The author of "La
Bete Humaine" fails as completely as the visionary A Kempis. Neither
realism nor romance alone will ever with its small plummet sound to
its depths the human heart or its mystery; yet from the union of the
two much perhaps might come.
We believe that just here lies the value of the novels of Henryk
Sienkiewicz. He has worked out the problem of the modern novel so as
to satisfy the most ardent realist, but he has worked it out upon
great and broadly human lines. For him facts are facts indeed; but
facts have souls as well as bodies. His genius is analytic, but also
imaginative and constructive; it is not forever going upon botanizing
excursions. He paints things and thoughts human.

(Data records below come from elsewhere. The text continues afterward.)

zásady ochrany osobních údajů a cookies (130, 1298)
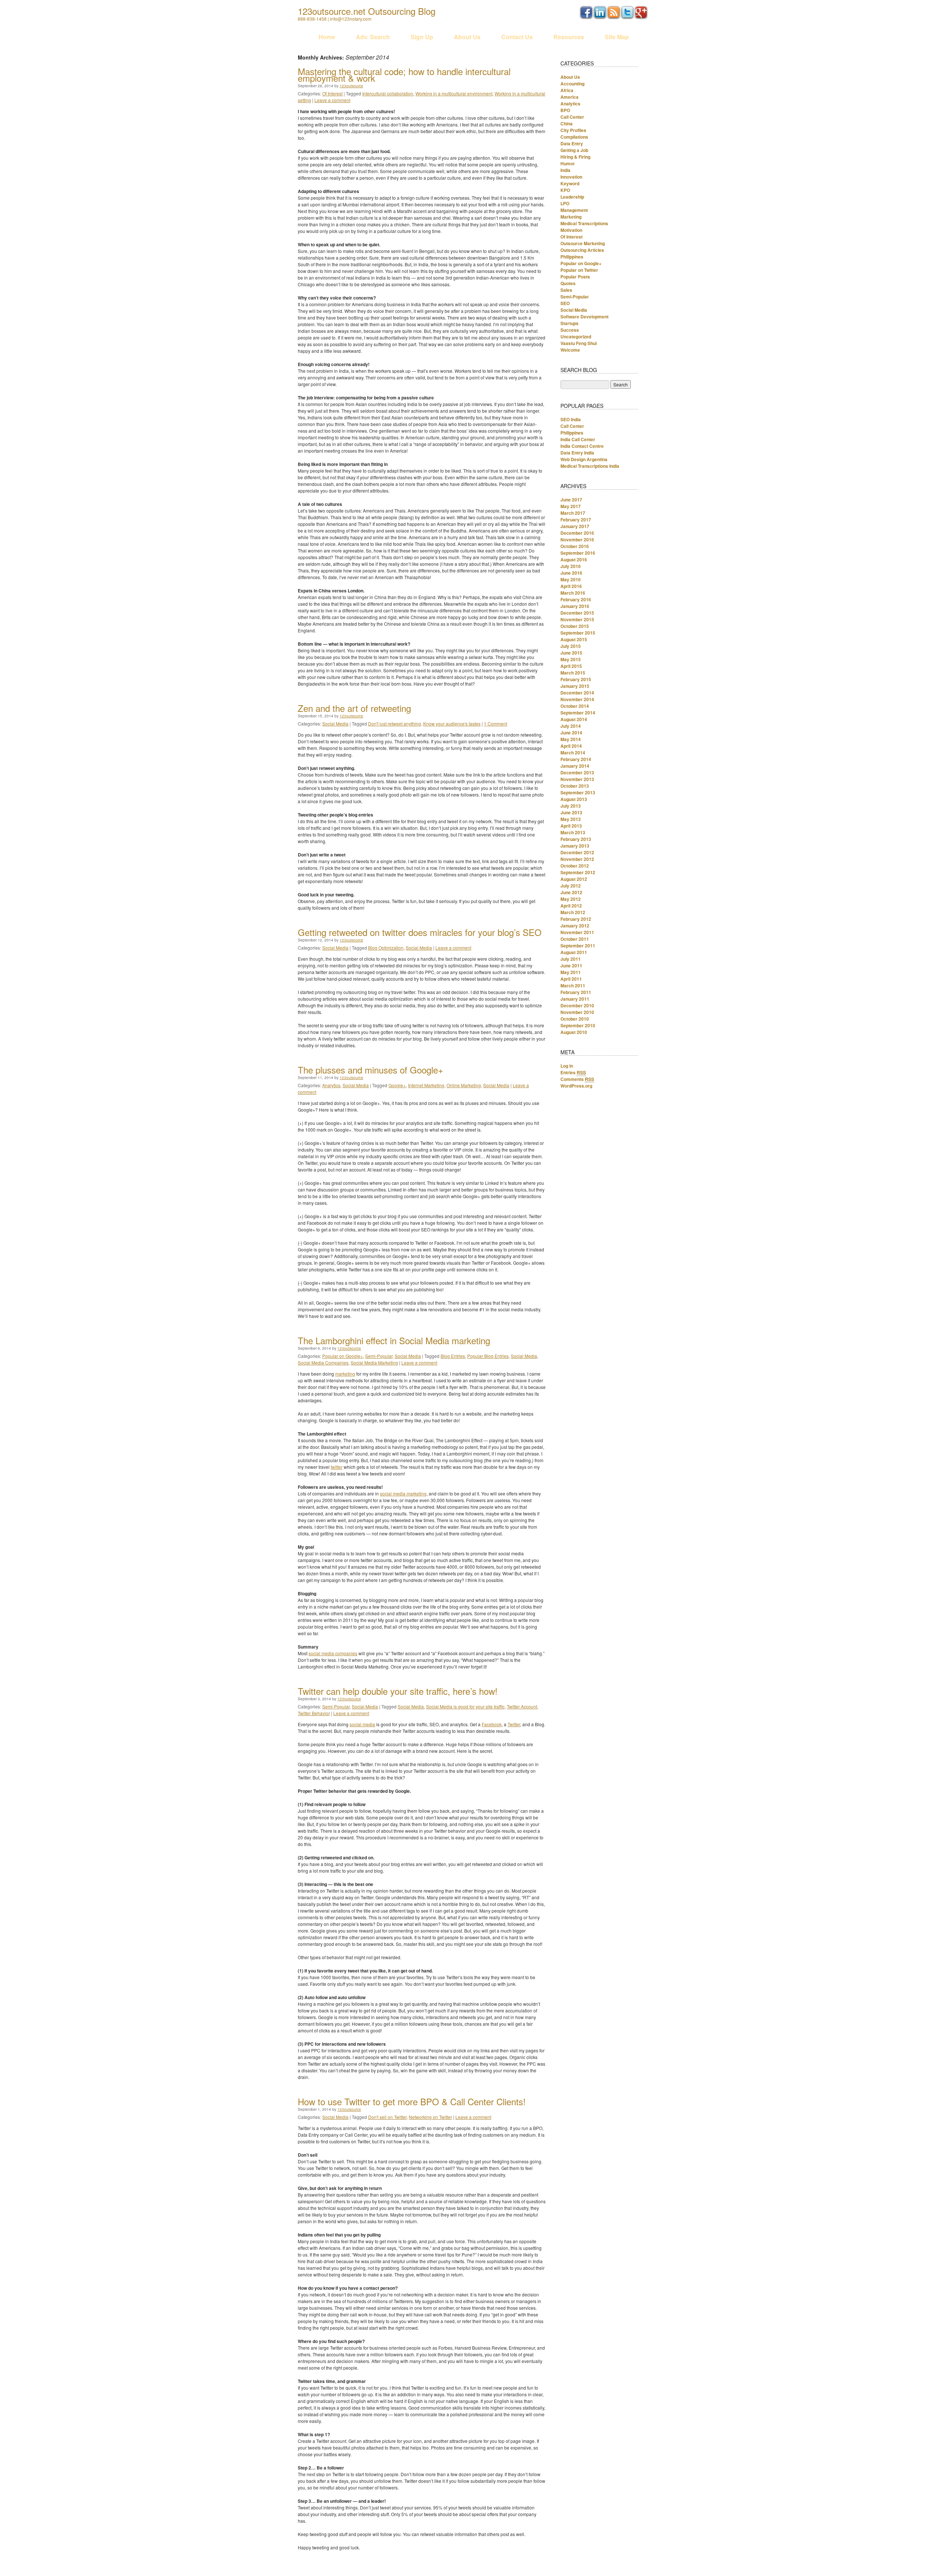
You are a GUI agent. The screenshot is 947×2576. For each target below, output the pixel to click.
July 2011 (570, 959)
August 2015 (573, 639)
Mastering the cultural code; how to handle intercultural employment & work (404, 74)
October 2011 (574, 939)
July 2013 (570, 805)
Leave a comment (332, 100)
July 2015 (570, 646)
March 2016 (572, 592)
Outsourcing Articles (582, 250)
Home (327, 37)
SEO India (570, 419)
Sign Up (422, 37)
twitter (337, 1467)
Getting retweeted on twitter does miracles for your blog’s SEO (420, 932)
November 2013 (577, 779)
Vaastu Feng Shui (578, 343)
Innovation (571, 176)
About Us (467, 37)
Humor (567, 163)
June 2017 (571, 499)
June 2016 (571, 572)
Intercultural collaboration (387, 93)
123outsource (351, 85)
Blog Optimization (386, 947)
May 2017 (570, 506)
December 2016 (577, 533)
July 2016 (570, 566)
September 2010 (577, 1025)
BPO (565, 110)
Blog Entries (453, 1356)
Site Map (617, 37)
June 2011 (571, 965)
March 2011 (572, 985)
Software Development (584, 316)
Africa (566, 90)
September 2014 (577, 712)
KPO (565, 190)
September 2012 (577, 872)
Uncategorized (575, 336)
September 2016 (577, 553)
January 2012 (574, 925)
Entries (573, 1072)
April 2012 (571, 905)
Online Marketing (463, 1085)
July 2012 (570, 885)
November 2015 (577, 619)
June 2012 (571, 892)
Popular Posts (575, 276)
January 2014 (574, 766)
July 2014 (570, 726)
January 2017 (574, 526)
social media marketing (403, 1493)
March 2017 (572, 513)
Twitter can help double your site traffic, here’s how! (398, 1690)
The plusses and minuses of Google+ (370, 1069)
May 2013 (570, 819)
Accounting (572, 83)
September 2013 (577, 792)
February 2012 (575, 919)
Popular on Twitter (579, 270)
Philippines (571, 256)
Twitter (514, 1724)
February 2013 (575, 839)
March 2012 (572, 912)
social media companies (333, 1653)
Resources (568, 37)
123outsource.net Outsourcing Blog (366, 10)
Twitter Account (522, 1706)
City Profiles (573, 130)
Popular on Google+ (342, 1356)
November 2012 (577, 859)
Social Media (335, 723)
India (565, 170)
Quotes (568, 283)
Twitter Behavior (314, 1713)
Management (574, 210)
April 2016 (571, 586)
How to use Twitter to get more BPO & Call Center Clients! (412, 2101)
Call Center (572, 117)
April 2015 (571, 666)
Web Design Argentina (583, 459)
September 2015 (577, 632)
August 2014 (573, 719)
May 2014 (570, 739)
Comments (577, 1079)
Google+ (397, 1085)
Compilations (574, 136)
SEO (565, 303)
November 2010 (577, 1012)
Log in (566, 1065)
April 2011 (571, 979)
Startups (569, 323)
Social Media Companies (323, 1362)
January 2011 (574, 998)
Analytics (331, 1085)
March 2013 (572, 832)
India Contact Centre (582, 446)
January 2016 (574, 606)
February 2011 (575, 992)
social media (362, 1724)
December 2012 (577, 852)
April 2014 (571, 746)
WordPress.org (576, 1085)
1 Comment (495, 723)
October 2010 (574, 1018)
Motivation (571, 230)
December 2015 (577, 612)
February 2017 (575, 519)
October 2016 (574, 546)
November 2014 (577, 699)
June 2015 (571, 652)
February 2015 (575, 679)
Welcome (570, 349)
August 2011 (573, 952)
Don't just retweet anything (394, 723)
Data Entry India (577, 452)
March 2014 (572, 752)
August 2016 (573, 559)
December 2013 (577, 772)
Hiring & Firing (575, 156)
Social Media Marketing (374, 1362)
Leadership (572, 196)
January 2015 (574, 686)
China (566, 123)
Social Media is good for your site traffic (465, 1706)
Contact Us (517, 37)
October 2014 (574, 706)
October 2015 (574, 626)
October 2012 (574, 865)
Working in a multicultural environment (453, 93)
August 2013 (573, 799)
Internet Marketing (426, 1085)
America (569, 97)
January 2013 (574, 845)
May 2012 (570, 899)
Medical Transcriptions (584, 223)
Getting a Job (574, 150)
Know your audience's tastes (452, 723)
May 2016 (570, 579)
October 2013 (574, 785)
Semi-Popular (378, 1356)
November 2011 (577, 932)
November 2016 (577, 539)
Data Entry (571, 143)
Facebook (492, 1724)
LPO (564, 203)
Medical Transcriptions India (589, 466)
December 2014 (577, 692)
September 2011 (577, 945)
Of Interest (332, 93)
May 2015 (570, 659)
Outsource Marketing (582, 243)
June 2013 (571, 812)
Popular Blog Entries (488, 1356)
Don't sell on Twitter (387, 2117)
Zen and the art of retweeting (354, 708)
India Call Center (577, 439)
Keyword (569, 183)
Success (569, 330)
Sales (566, 290)
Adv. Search (373, 37)
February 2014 (575, 759)
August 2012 (573, 879)
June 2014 (571, 732)
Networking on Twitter (430, 2117)
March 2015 (572, 672)
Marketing (571, 216)
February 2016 (575, 599)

The greatest genius assimilates unconsciously the best with which
it comes in contact, and by a subtle chemistry of its own makes new
combinations. Shakespeare, Dante, Goethe, and the realists, as well as
all the forces of nature, have helped to make Henryk Sienkiewicz; yet
he is not any one of them. He is never merely imitative. Originality
and imaginative fire, a style vivid and strong, large humor, a
profound pathos, a strong feeling for nature, and a deep reverence
for the forms and the spirit of religion, the breath of the true
cosmopolitan united with the intense patriotism of the Pole, a great
creative genius,--these are the most striking qualities of the work of
this modern novelist, who has married Romance to Realism.